Reprenez l'article sur le Québec entre terrorisme et islamophobie et prolongez-le à partir de sa dernière phrase.
=== ARTICLE ===
LE QUÉBEC, ENTRE TERRORISME ET ISLAMOPHOBIE

Emma Massucci-Templier, Axelle Ouédraogo, Montréal   

 

Le Canada, le Québec n’oubliera jamais la nuit du 29 janvier 2017. En effet, l’attentat de Québec a suscité de nombreuses réactions. La médiatisation colossale de cette attaque ne doit pas faire oublier les autres attentats qu’a connu la région par le passé. La nuit du 29 janvier vient alors renforcer l’idée que le Québec n’a pas été et n’est pas à l’abri de tous dangers.

Historique des attentats

Attentats Faits
La crise d’Octobre (1970) Le Front de libération du Québec (FLQ) enlève l’attaché commercial de la Grande-Bretagne, James Richard Cross, et le ministre québécois Pierre Laporte. Ce dernier est retrouvé mort dans le coffre d’une voiture.
La fusillade à l’Assemblée nationale (1984) Un caporal, Denis Lortie, lourdement armé, fait irruption à l’Assemblée nationale, tirant plusieurs rafales de mitraillette qui feront 3 morts et 13 blessés.
L’explosion du vol 182 d’Air India (1985) Une bombe placée dans la soute à bagages fait exploser le vol 182 d’Air India, qui devait assurer la liaison Montréal-Londres-New Delhi.
La tuerie à Polytechnique (1989) Marc Lépine entre dans des salles de classe de l’École polytechnique de Montréal, tue et blesse 14 femmes.
L’attentat au Métropolis (2012) Richard Henri Bain tire sur deux techniciens du Métropolis de Montréal. Un d’entre eux, meurt et l’autre est grièvement blessé.
L’attentat à Saint-Jean-sur-Richelieu (2014) Martin Couture-Rouleau tue un militaire et en blesse un autre en fonçant sur eux avec sa voiture, à Saint-Jean-sur-Richelieu.
L’attentat à Québec (2017) Alexandre Bissonnette ouvre le feu sur des fidèles réunis pour prier au rez-de-chaussée dans une mosquée.
=== DONNÉES FOURNIES ===
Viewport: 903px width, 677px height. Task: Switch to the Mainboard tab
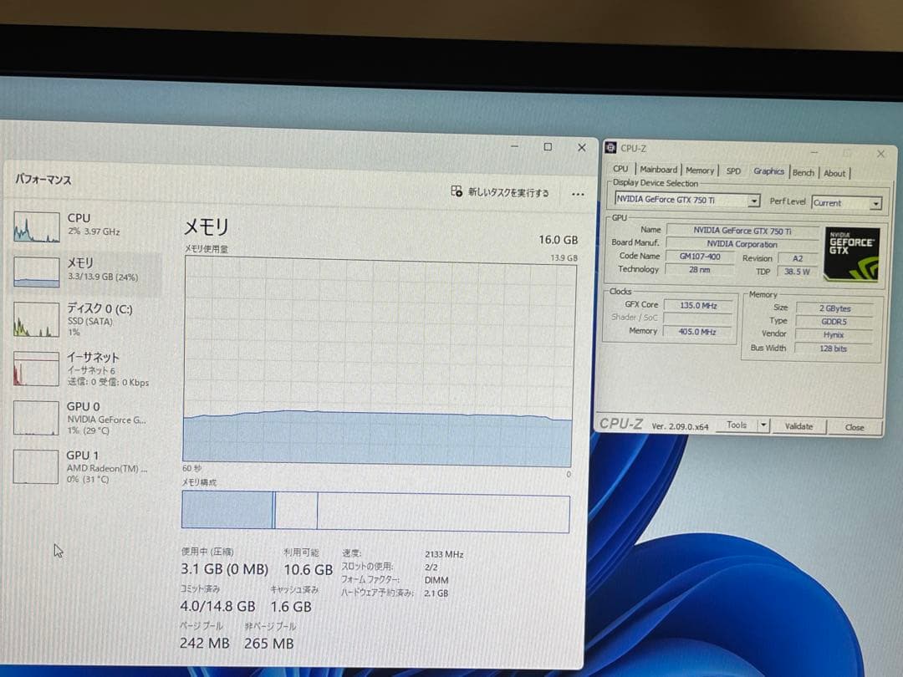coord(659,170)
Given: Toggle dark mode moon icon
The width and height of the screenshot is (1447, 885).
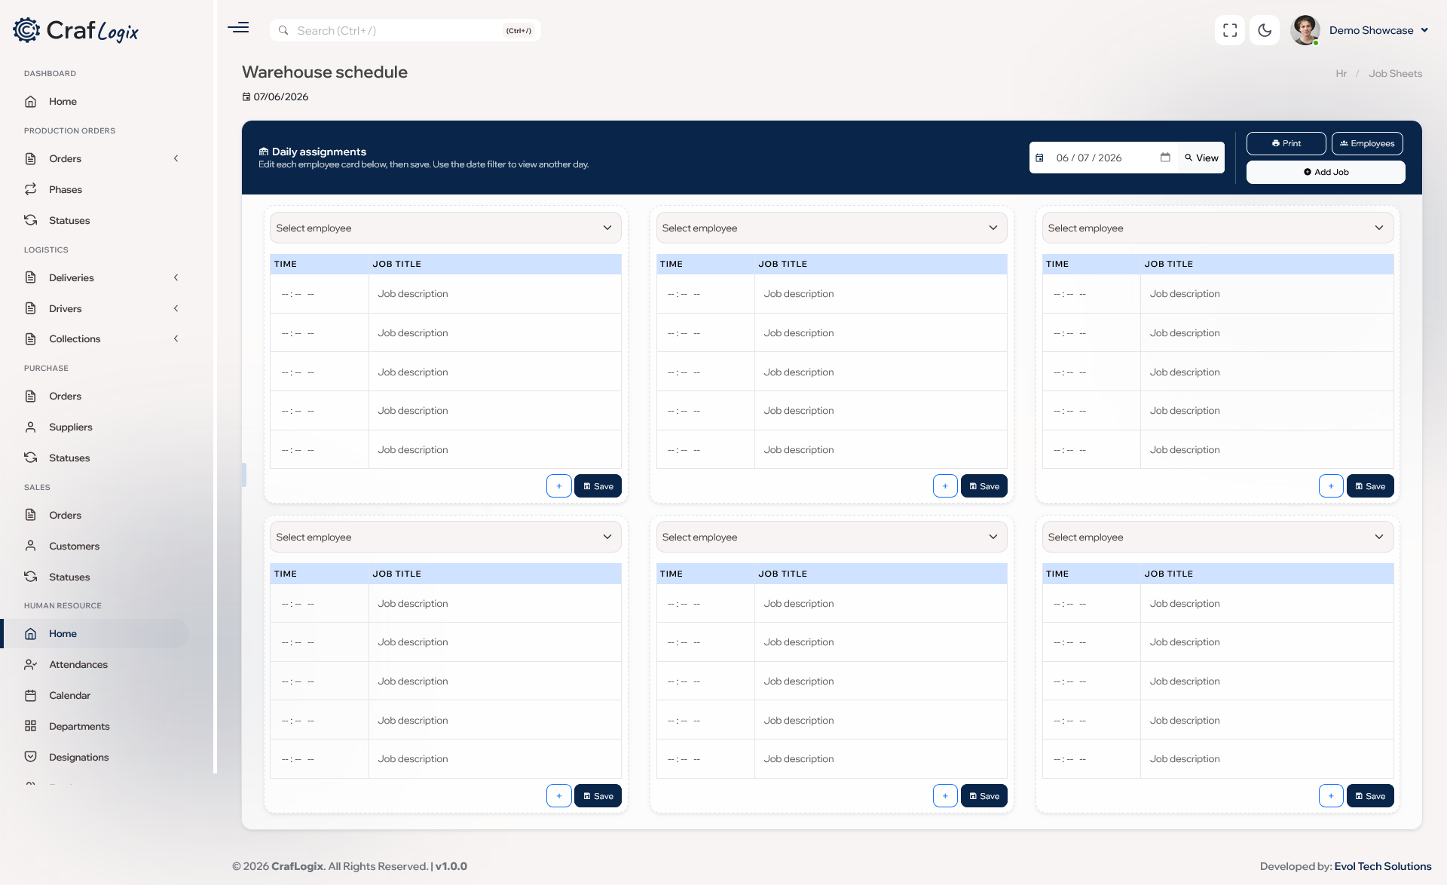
===
RÉSULTAT ATTENDU »
Bilan: 6 morts, 5 blesses graves, 17 orphelins

Origine des victimes: Algérie, Tunisie,  Maroc, Guinée

L’attentat de janvier à Québec, un acte révélateur d’une islamophobie grandissante

Le Canada, à la réputation de terre d’accueil pour l’étranger, où règne la tolérance, l’inclusion et l’égalité, n’est en réalité pas irréprochable. Le racisme et la méfiance envers l’Islam et les musulmans existent bel et bien au Canada, comme partout en Occident, et cet acte terroriste n’est que le reflet de cette réalité.

« La discrimination, cela va dans tous les sens. L’inclusion va dans tous les sens. On favorise la mixité de l’habitation autant pour les communautés culturelles que pour les religions. C’est fondamental pour nous. » S’exprimait Philippe Couillard lors de la Conférence des Nations unies ayant eu lieu en 2016. Pourtant aujourd’hui, les musulmans représentent une minorité des plus stigmatisée au Québec. En effet, en 2009, une étude rendue publique par M. Arcand a montré que les Maghrébins établis au Québec depuis cinq ans ou moins ont un taux de chômage dépassant 33%, quatre fois plus que le reste de la population.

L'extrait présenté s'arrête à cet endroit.